Bahçemizi Yetiştirelim
Kim tarafından, ne zaman, hangi amaçla yazılmış olursa olsun klasiklerin insana dokunan bir tarafı var. İnsanın ve insanlığın zihniyet parıltısından izler taşıyan bu metinler belki de sadece bu yüzden belli aralıklarla okunmayı hak eder. Geçen hafta tam da böylesi bir gerekçeyle, kitaplığıma göz gezdirirken Volaire’in Candide adlı anlatısını alıp bir çırpıda okudum. Metin, bir yönüyle Schopenhauer’un karşı tarafında konumlanan Leibniz’in “dünya yaratılması muhtemel en iyi dünyadır.” cümlesinin yanlışlaması üzerine inşa edilmiş ve bütün coğrafyalarda, hatta belki de bütün zamanlarda, dünyanın her daim kötülüklerle hemhal olduğunu ispata yönelik olarak kurgulanmış. İçinden geçtiğimiz sürece bakıldığında Voltaire’in bu yaklaşımının çok da yabana atılır bir tarafı yok.

§ **Görev 1**:
Metne göre yazar geçen hafta kitaplığından hangi anlatıyı alıp okumuştur?
§ **Görev 2**:
Aşağıdaki (a), (b) ve (c) ifadelerinin metinle uyuşup uyuşmadığını belirt. Her biri için evet ya da hayır de ve metinden belirleyici sözleri alıntıla.
(a) Anlatı, Leibniz'e ait bir cümlenin yanlışlanması üzerine kurulmuştur.
(b) Leibniz, Schopenhauer ile aynı tarafta konumlanır.
(c) Yazar anlatıyı birkaç haftada okuyup bitirmiştir.
§ **Görev 3**:
Metinden "Bahçemizi Yetiştirelim" sözleriyle başlayıp "bir tarafı yok." sözlerine kadar devam eden bölümü hiç değiştirmeden çıkar.

§ **Kayıtlar**:
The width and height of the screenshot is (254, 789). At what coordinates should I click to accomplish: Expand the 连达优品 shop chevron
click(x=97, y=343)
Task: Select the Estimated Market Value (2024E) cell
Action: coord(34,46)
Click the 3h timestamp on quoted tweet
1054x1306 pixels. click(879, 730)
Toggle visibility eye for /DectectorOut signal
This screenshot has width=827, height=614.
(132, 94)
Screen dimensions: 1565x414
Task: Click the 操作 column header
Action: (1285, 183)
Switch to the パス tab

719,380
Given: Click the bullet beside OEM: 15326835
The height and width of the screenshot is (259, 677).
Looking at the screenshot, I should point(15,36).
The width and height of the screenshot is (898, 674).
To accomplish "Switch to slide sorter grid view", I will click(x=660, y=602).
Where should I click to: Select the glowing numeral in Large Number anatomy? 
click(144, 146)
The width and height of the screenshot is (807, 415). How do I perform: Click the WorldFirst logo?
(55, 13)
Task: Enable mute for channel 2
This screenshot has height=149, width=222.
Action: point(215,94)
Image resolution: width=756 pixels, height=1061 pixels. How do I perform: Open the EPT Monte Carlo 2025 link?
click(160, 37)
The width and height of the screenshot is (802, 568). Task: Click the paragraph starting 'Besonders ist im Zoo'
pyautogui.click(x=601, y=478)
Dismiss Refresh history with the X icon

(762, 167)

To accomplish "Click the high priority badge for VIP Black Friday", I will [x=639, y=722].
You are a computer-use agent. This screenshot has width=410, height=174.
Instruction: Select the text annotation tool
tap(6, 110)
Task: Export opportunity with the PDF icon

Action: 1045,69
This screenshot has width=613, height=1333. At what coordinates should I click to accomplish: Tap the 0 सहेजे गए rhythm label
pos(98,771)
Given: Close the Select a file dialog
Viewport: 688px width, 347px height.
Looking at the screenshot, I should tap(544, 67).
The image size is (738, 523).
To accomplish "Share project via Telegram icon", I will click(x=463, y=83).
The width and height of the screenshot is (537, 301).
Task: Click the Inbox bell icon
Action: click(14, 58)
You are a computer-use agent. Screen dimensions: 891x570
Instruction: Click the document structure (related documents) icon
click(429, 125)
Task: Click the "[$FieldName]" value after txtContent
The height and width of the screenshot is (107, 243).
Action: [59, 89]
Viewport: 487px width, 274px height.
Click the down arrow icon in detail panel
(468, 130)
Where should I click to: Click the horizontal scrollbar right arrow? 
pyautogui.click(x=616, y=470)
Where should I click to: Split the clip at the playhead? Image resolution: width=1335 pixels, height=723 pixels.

§ **Yanıt 1**:
Candide adlı anlatıyı.

§ **Yanıt 2**:
(a) Evet: "cümlesinin yanlışlaması üzerine inşa edilmiş"
(b) Hayır: "Schopenhauer’un karşı tarafında konumlanan Leibniz’in"
(c) Hayır: "bir çırpıda okudum"

§ **Yanıt 3**:
Bahçemizi Yetiştirelim
Kim tarafından, ne zaman, hangi amaçla yazılmış olursa olsun klasiklerin insana dokunan bir tarafı var. İnsanın ve insanlığın zihniyet parıltısından izler taşıyan bu metinler belki de sadece bu yüzden belli aralıklarla okunmayı hak eder. Geçen hafta tam da böylesi bir gerekçeyle, kitaplığıma göz gezdirirken Volaire’in Candide adlı anlatısını alıp bir çırpıda okudum. Metin, bir yönüyle Schopenhauer’un karşı tarafında konumlanan Leibniz’in “dünya yaratılması muhtemel en iyi dünyadır.” cümlesinin yanlışlaması üzerine inşa edilmiş ve bütün coğrafyalarda, hatta belki de bütün zamanlarda, dünyanın her daim kötülüklerle hemhal olduğunu ispata yönelik olarak kurgulanmış. İçinden geçtiğimiz sürece bakıldığında Voltaire’in bu yaklaşımının çok da yabana atılır bir tarafı yok.